Top of The data
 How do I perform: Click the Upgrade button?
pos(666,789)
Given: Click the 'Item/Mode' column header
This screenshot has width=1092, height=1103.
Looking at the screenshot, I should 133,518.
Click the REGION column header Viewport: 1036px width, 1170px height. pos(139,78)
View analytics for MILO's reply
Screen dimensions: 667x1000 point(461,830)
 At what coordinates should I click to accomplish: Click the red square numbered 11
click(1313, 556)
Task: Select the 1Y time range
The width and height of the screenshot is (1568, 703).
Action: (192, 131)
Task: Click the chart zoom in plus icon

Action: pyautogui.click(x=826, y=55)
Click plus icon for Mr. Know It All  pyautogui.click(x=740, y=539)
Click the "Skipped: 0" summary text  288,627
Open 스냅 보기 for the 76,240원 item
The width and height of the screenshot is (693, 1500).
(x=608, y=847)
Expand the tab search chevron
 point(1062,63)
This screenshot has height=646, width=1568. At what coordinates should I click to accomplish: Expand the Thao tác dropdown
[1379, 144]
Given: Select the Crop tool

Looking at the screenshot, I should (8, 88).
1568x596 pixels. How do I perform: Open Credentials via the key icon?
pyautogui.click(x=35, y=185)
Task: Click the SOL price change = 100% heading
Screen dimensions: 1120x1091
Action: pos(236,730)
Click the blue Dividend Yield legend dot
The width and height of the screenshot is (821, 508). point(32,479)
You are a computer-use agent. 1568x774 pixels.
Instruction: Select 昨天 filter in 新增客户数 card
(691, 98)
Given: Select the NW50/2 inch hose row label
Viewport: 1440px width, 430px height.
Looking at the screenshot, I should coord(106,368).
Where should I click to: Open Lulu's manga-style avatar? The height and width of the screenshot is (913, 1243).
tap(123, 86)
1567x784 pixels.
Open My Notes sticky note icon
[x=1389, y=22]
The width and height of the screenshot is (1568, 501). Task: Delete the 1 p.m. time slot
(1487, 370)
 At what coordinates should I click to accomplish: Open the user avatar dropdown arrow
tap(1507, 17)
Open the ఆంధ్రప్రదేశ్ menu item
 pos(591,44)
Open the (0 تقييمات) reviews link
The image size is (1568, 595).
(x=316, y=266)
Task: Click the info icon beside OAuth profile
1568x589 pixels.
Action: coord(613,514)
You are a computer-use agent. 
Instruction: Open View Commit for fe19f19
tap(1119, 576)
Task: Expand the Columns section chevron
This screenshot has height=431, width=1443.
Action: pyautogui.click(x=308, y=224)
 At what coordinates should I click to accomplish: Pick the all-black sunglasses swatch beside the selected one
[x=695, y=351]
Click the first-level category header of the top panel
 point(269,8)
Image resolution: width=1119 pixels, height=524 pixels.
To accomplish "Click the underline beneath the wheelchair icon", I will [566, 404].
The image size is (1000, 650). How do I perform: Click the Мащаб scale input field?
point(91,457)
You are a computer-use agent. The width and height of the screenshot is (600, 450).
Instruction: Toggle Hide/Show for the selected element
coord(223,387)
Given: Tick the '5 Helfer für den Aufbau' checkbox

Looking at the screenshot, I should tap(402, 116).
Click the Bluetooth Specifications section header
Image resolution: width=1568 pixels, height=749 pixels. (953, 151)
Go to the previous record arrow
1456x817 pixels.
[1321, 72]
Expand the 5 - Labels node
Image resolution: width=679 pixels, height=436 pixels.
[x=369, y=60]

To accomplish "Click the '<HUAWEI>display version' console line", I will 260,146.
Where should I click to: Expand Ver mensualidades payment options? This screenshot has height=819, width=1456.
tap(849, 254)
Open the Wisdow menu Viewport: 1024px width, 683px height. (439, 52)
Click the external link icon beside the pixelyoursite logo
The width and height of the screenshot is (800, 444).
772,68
Bottom of The data
Activity:
Reproduce all of the entries above verbatim.

Written answer:
 How do I perform: Click the Upgrade button?
pos(666,789)
Given: Click the 'Item/Mode' column header
This screenshot has width=1092, height=1103.
Looking at the screenshot, I should 133,518.
Click the REGION column header Viewport: 1036px width, 1170px height. pos(139,78)
View analytics for MILO's reply
Screen dimensions: 667x1000 point(461,830)
 At what coordinates should I click to accomplish: Click the red square numbered 11
click(1313, 556)
Task: Select the 1Y time range
The width and height of the screenshot is (1568, 703).
Action: (192, 131)
Task: Click the chart zoom in plus icon

Action: pyautogui.click(x=826, y=55)
Click plus icon for Mr. Know It All  pyautogui.click(x=740, y=539)
Click the "Skipped: 0" summary text  288,627
Open 스냅 보기 for the 76,240원 item
The width and height of the screenshot is (693, 1500).
(x=608, y=847)
Expand the tab search chevron
 point(1062,63)
This screenshot has height=646, width=1568. At what coordinates should I click to accomplish: Expand the Thao tác dropdown
[1379, 144]
Given: Select the Crop tool

Looking at the screenshot, I should (8, 88).
1568x596 pixels. How do I perform: Open Credentials via the key icon?
pyautogui.click(x=35, y=185)
Task: Click the SOL price change = 100% heading
Screen dimensions: 1120x1091
Action: pos(236,730)
Click the blue Dividend Yield legend dot
The width and height of the screenshot is (821, 508). point(32,479)
You are a computer-use agent. 1568x774 pixels.
Instruction: Select 昨天 filter in 新增客户数 card
(691, 98)
Given: Select the NW50/2 inch hose row label
Viewport: 1440px width, 430px height.
Looking at the screenshot, I should coord(106,368).
Where should I click to: Open Lulu's manga-style avatar? The height and width of the screenshot is (913, 1243).
tap(123, 86)
1567x784 pixels.
Open My Notes sticky note icon
[x=1389, y=22]
The width and height of the screenshot is (1568, 501). Task: Delete the 1 p.m. time slot
(1487, 370)
 At what coordinates should I click to accomplish: Open the user avatar dropdown arrow
tap(1507, 17)
Open the ఆంధ్రప్రదేశ్ menu item
 pos(591,44)
Open the (0 تقييمات) reviews link
The image size is (1568, 595).
(x=316, y=266)
Task: Click the info icon beside OAuth profile
1568x589 pixels.
Action: coord(613,514)
You are a computer-use agent. 
Instruction: Open View Commit for fe19f19
tap(1119, 576)
Task: Expand the Columns section chevron
This screenshot has height=431, width=1443.
Action: pyautogui.click(x=308, y=224)
 At what coordinates should I click to accomplish: Pick the all-black sunglasses swatch beside the selected one
[x=695, y=351]
Click the first-level category header of the top panel
 point(269,8)
Image resolution: width=1119 pixels, height=524 pixels.
To accomplish "Click the underline beneath the wheelchair icon", I will [566, 404].
The image size is (1000, 650). How do I perform: Click the Мащаб scale input field?
point(91,457)
You are a computer-use agent. The width and height of the screenshot is (600, 450).
Instruction: Toggle Hide/Show for the selected element
coord(223,387)
Given: Tick the '5 Helfer für den Aufbau' checkbox

Looking at the screenshot, I should tap(402, 116).
Click the Bluetooth Specifications section header
Image resolution: width=1568 pixels, height=749 pixels. (953, 151)
Go to the previous record arrow
1456x817 pixels.
[1321, 72]
Expand the 5 - Labels node
Image resolution: width=679 pixels, height=436 pixels.
[x=369, y=60]

To accomplish "Click the '<HUAWEI>display version' console line", I will 260,146.
Where should I click to: Expand Ver mensualidades payment options? This screenshot has height=819, width=1456.
tap(849, 254)
Open the Wisdow menu Viewport: 1024px width, 683px height. (439, 52)
Click the external link icon beside the pixelyoursite logo
The width and height of the screenshot is (800, 444).
772,68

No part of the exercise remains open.